* Exercise requirements
Take each line of the records below that contains the string "options" and copy it.

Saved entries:
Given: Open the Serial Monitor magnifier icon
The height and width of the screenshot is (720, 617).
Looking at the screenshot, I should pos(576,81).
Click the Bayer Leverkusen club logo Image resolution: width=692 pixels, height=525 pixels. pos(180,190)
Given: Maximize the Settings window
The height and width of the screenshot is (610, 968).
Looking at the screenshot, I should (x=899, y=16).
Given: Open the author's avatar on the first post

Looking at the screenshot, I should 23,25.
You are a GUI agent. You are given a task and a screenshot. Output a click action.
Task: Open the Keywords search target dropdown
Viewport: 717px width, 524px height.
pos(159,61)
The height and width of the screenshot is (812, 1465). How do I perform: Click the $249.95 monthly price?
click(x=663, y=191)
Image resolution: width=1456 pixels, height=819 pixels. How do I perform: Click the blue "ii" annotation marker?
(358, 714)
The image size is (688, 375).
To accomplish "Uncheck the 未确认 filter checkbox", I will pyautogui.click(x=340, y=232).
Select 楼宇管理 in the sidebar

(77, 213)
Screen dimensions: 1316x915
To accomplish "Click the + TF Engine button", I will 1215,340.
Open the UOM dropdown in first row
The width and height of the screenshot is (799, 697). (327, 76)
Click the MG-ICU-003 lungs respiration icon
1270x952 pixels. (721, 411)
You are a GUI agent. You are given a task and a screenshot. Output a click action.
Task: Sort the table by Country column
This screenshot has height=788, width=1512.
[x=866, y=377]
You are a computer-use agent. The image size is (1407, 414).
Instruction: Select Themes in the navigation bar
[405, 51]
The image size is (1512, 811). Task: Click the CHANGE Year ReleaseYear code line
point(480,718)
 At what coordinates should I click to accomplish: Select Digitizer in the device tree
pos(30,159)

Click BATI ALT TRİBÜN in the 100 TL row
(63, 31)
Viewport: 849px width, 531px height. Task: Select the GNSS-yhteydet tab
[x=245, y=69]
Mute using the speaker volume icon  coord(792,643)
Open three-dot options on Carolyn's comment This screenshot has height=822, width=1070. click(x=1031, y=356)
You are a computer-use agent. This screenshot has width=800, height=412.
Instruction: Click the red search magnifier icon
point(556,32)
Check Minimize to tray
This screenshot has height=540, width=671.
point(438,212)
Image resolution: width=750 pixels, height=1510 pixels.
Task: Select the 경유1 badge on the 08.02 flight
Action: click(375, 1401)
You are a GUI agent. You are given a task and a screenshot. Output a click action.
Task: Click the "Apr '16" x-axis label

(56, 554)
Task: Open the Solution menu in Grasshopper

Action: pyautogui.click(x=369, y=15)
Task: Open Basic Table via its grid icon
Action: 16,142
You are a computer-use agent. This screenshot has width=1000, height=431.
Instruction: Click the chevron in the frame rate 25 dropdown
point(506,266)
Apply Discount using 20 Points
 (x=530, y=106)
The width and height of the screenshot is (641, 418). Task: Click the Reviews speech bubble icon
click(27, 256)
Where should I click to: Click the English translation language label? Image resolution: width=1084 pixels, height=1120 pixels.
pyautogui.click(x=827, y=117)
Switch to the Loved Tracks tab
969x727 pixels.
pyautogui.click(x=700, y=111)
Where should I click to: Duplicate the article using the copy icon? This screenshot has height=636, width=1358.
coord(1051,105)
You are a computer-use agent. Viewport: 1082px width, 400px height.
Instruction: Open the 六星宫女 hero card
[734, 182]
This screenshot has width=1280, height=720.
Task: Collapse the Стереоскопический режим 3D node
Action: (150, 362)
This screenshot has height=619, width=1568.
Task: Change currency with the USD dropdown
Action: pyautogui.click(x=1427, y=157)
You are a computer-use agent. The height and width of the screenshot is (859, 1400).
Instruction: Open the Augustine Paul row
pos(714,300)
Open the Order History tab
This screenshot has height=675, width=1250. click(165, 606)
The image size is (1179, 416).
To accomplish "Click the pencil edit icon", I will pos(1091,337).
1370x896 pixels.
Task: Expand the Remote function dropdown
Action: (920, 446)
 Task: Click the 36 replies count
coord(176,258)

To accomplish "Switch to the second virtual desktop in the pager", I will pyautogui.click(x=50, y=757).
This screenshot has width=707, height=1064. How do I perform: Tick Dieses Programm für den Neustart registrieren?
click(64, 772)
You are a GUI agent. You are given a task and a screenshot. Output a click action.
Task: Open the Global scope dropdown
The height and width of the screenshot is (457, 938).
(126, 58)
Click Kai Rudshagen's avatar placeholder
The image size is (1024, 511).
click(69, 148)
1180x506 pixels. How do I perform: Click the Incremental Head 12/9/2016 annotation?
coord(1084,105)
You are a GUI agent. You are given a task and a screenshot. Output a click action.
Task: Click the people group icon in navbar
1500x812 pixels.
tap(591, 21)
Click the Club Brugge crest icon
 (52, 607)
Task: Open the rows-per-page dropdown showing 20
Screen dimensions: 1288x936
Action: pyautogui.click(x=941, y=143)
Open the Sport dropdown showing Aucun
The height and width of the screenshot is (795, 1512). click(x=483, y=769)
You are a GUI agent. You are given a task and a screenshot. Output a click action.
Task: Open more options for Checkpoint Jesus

* Expected answer
Open three-dot options on Carolyn's comment This screenshot has height=822, width=1070. click(x=1031, y=356)
Task: Open more options for Checkpoint Jesus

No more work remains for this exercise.